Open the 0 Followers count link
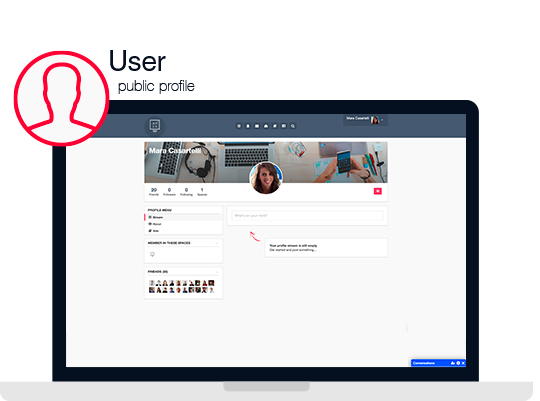 pos(169,192)
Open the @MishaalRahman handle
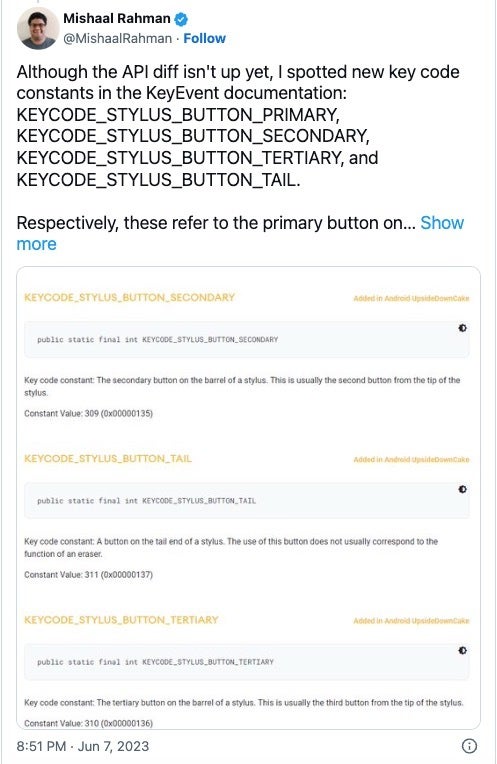497x764 pixels. coord(117,38)
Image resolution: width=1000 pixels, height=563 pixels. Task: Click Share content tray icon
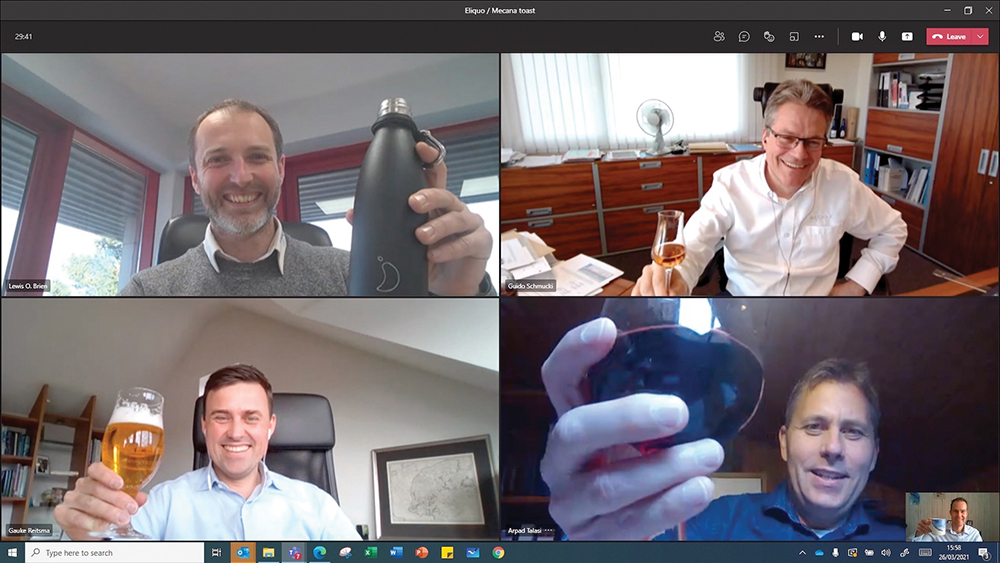pos(907,36)
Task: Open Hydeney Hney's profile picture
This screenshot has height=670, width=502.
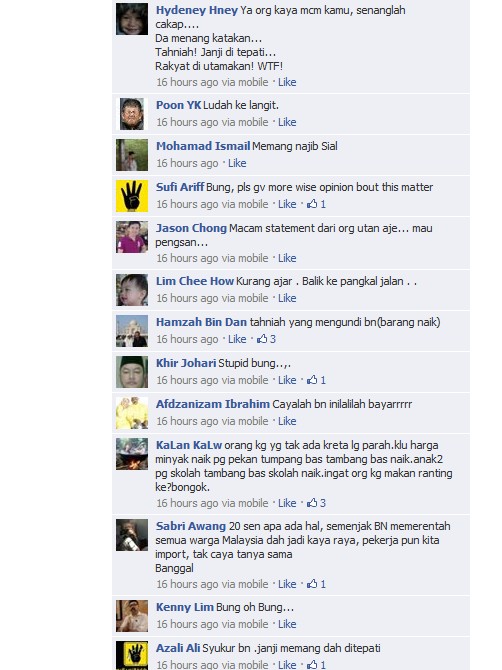Action: [132, 19]
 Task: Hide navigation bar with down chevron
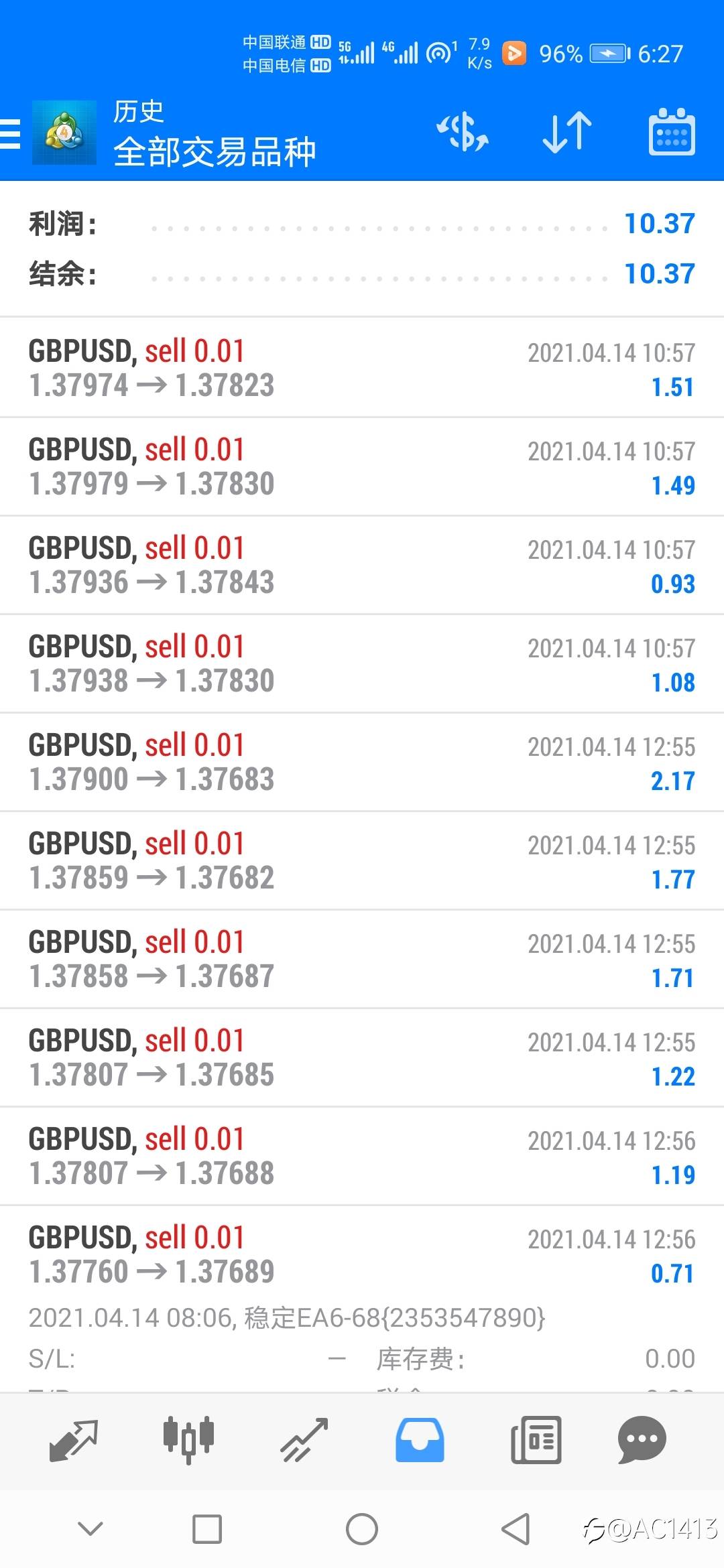[90, 1528]
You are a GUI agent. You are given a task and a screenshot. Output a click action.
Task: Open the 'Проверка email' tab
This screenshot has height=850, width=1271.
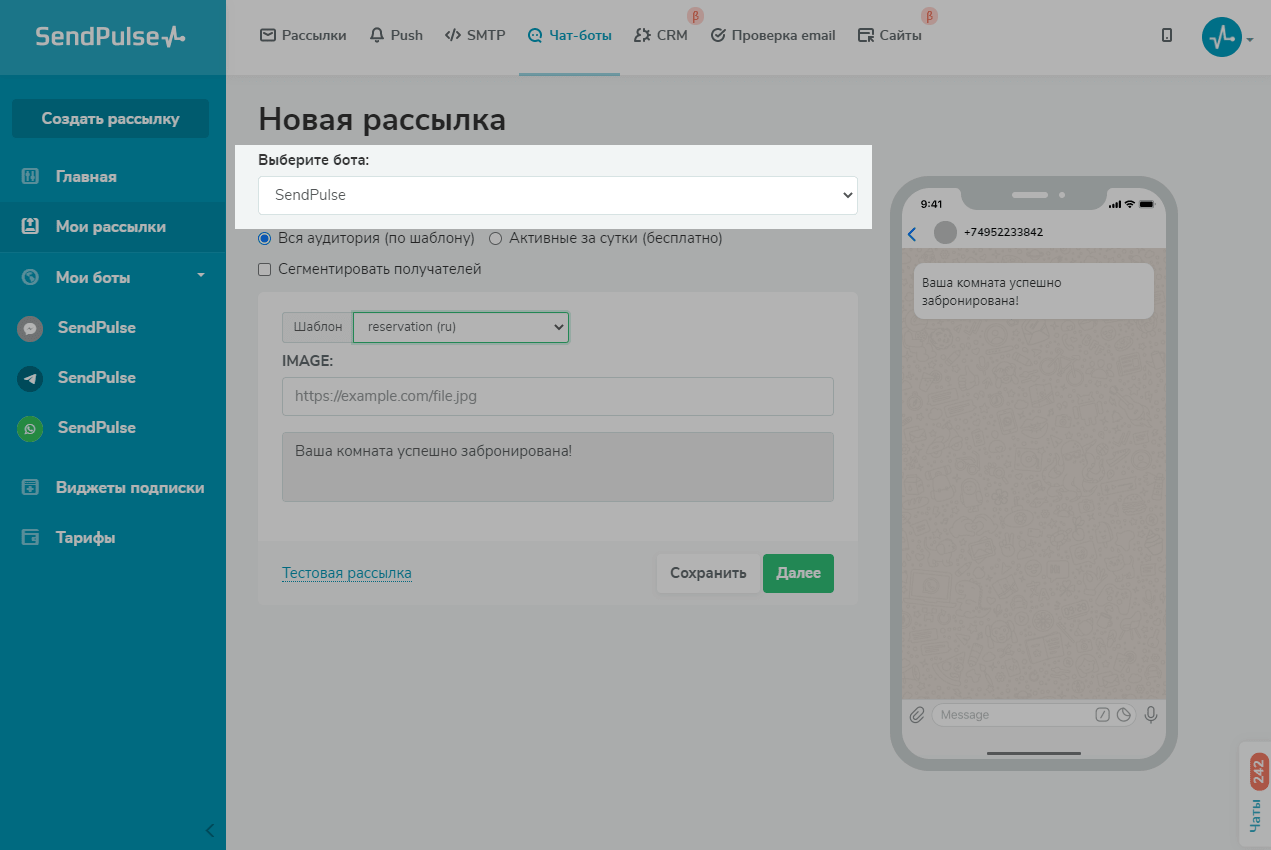pyautogui.click(x=773, y=35)
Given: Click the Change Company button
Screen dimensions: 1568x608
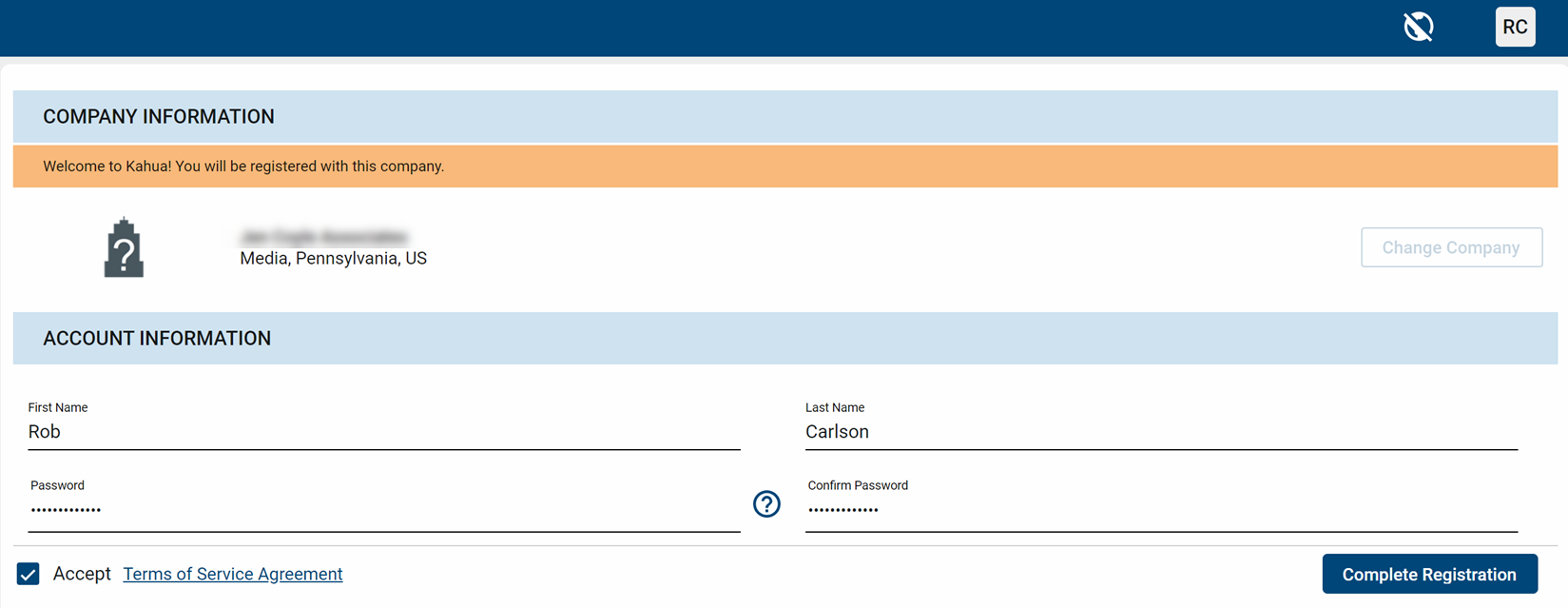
-*-*-
The answer should consist solely of the lines from the one containing "Task: Open the 'Проверка email' tab" through the last line of the material, copied exactly, with pictures left out.

» Result for this task:
Task: Open the 'Проверка email' tab
This screenshot has height=850, width=1271.
pyautogui.click(x=773, y=35)
Given: Click the Change Company button
Screen dimensions: 1568x608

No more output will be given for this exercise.